- Directions -
Print each entry precisely; exclude the pictures.

Extracted data entries
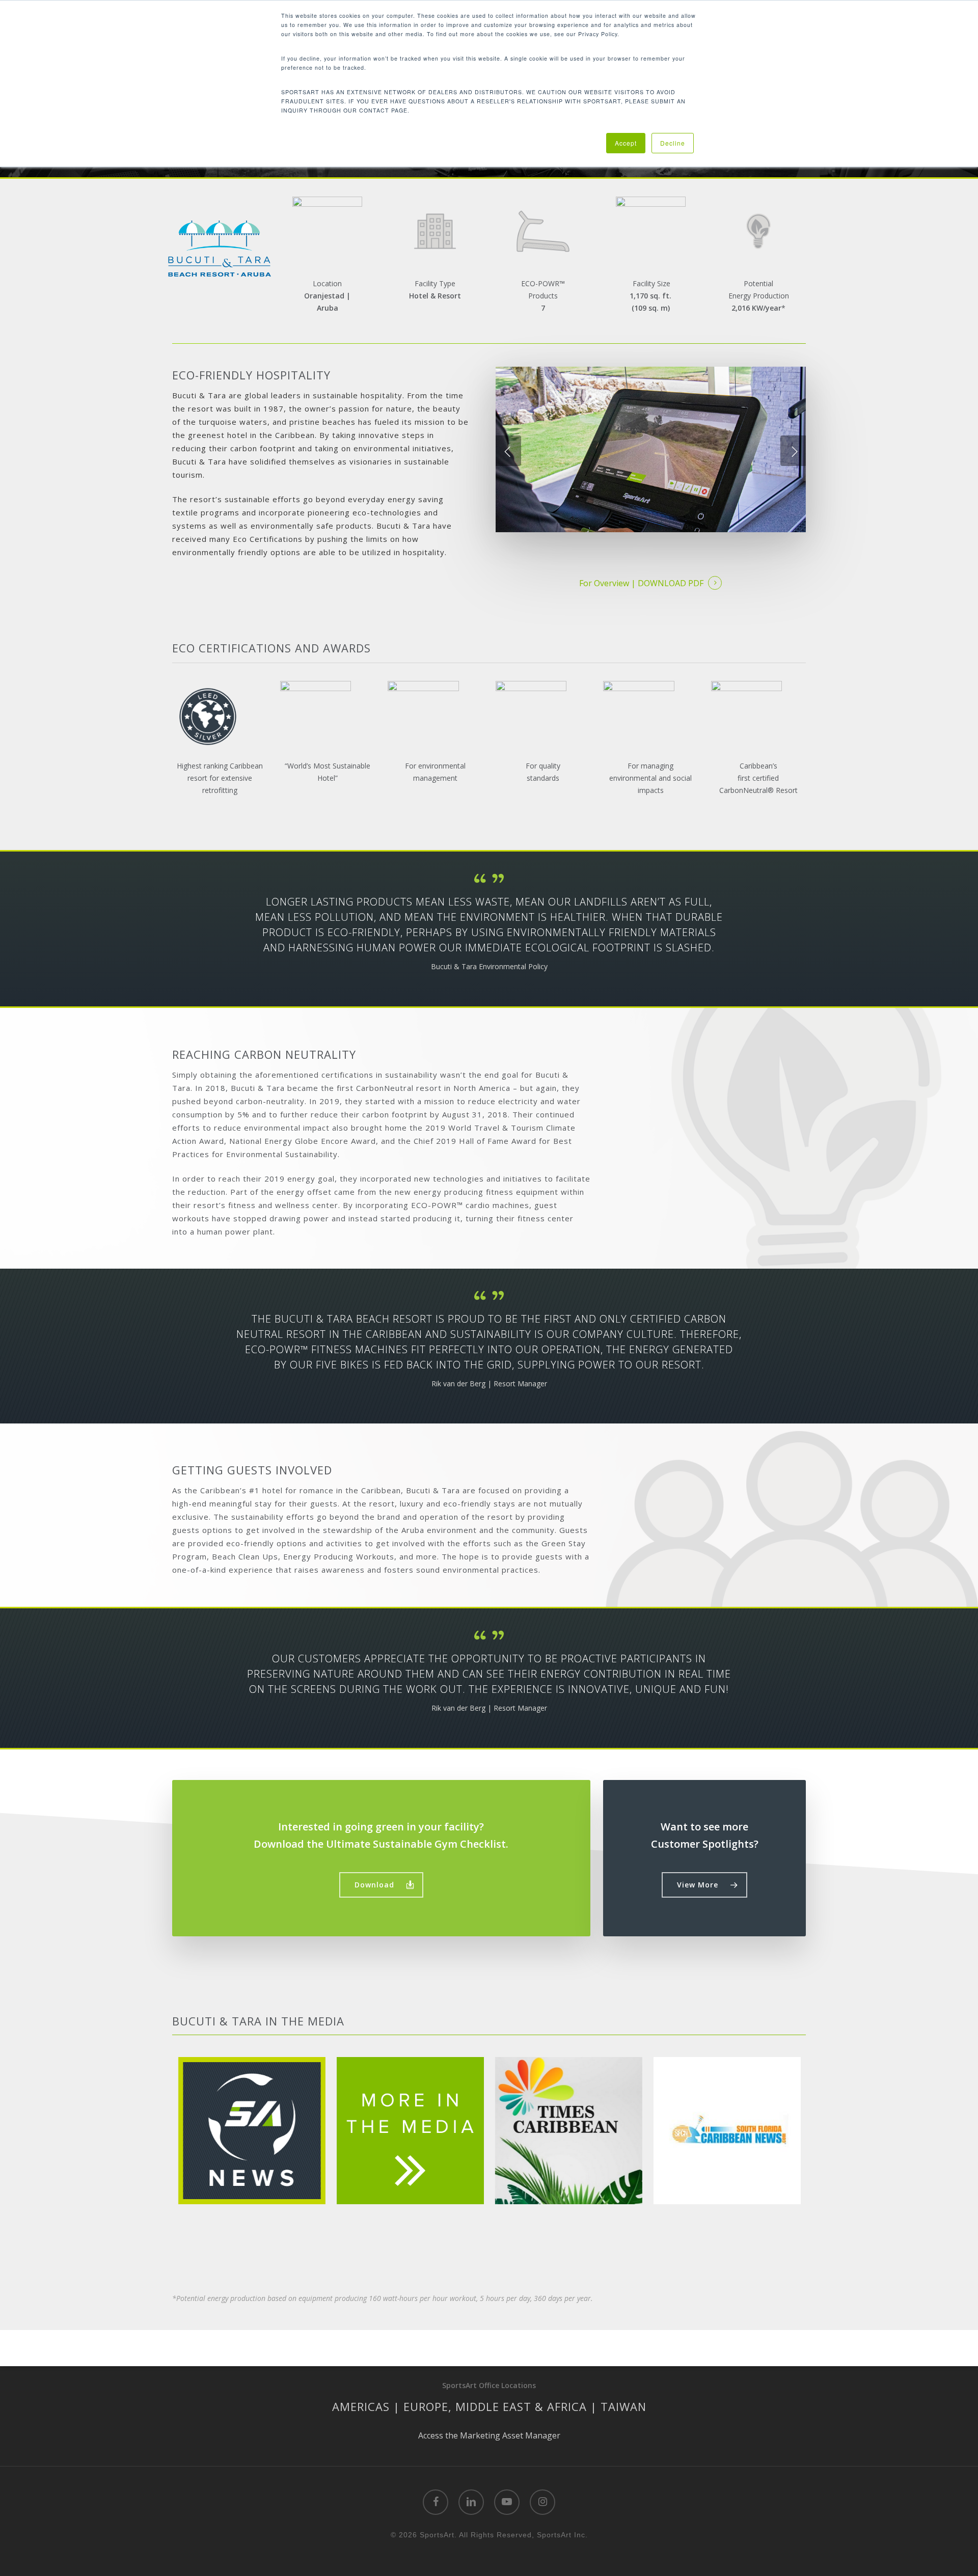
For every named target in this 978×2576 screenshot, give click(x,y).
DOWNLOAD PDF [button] (670, 583)
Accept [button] (626, 143)
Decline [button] (672, 143)
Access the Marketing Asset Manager (489, 2435)
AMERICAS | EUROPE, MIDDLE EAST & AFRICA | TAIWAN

- Written response -
For every named target in this 978×2576 screenshot, give click(x,y).
DOWNLOAD PDF [button] (670, 583)
Accept [button] (626, 143)
Decline [button] (672, 143)
Access the Marketing Asset Manager (489, 2435)
AMERICAS | EUROPE, MIDDLE EAST & AFRICA | TAIWAN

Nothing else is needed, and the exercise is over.